Hamel bases have cropped up on the periphery of my mathematical interests a few times over my mathematical career, but I have never found the time or had a real need to look into them at any depth. Most of what I know comes from the 1966 book "A First Course in Functional Analysis" by M. Davies, in which he uses them to prove the existence of discontinuous solutions of the functional equation $f(x+y) = f(x) + f(y)$.
My questions/queries:
Is it possible to talk (meaningfully) about Hamel bases without invoking the axiom of choice?
am I correct in my primitive, intuition-led understanding: "we can't explicitly exhibit a Hamel basis because that would be "equivalent" (in some obscure way that I cannot define precisely) to explicitly exhibiting a "choice function"?
can anyone give me a nice reference where an old-fashioned analyst (well, old, at least) could read up on such matters without getting too heavily involved in axiomatic set theory or foundations of maths texts?
Answer
In general, you can't even posit the existence of a Hamel basis without the axiom of choice; and even with the axiom of choice, you can't get your hands on them. If you were to say "pick a basis of $\mathbb{R}$ over $\mathbb{Q}$" then you'd already have invoked the axiom of choice; and then you wouldn't be able to write down what a general vector in the basis looks like. This is characteristic of any construction in mathematics that depends on the axiom of choice, since it's the only axiom which says "this thing exists" without also saying what it looks like.
The sense in which the existence of Hamel bases is equivalent to the axiom of choice is as follows: if every vector space has a (Hamel) basis, then the axiom of choice holds; and if the axiom of choice holds, then every vector space has a basis. This equivalence means that, if the axiom of choice fails, then there is a vector space without a basis; likewise, if there exists a vector space without a basis, then the axiom of choice fails.

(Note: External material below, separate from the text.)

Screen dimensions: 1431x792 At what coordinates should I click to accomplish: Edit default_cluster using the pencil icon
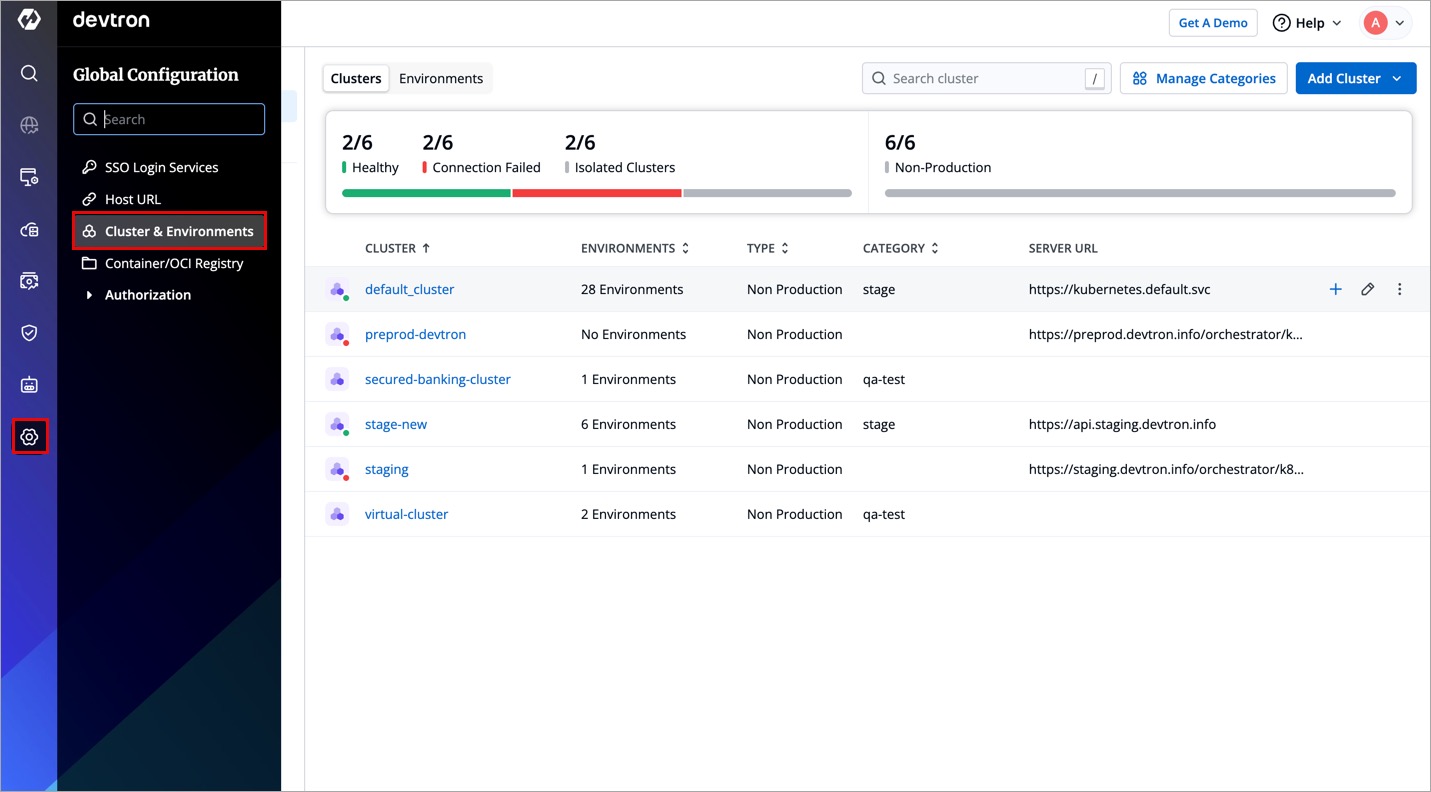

But the question of whether the axiom of choice holds or fails (and hence of whether Hamel bases exist or don't exist) is unprovable, in a very concrete sense... the response of most mathematicians to this fact is "we'll just admit the axiom of choice".
It's not true that the existence of a Hamel basis of $\mathbb{R}$ over $\mathbb{Q}$ implies the full axiom of choice. However, it does imply a weaker form of the axiom of choice which is [still] unprovable.
Beyond this, I don't know what to say: it's tough to answer an axiomatic set theoretic question without talking about axiomatic set theory.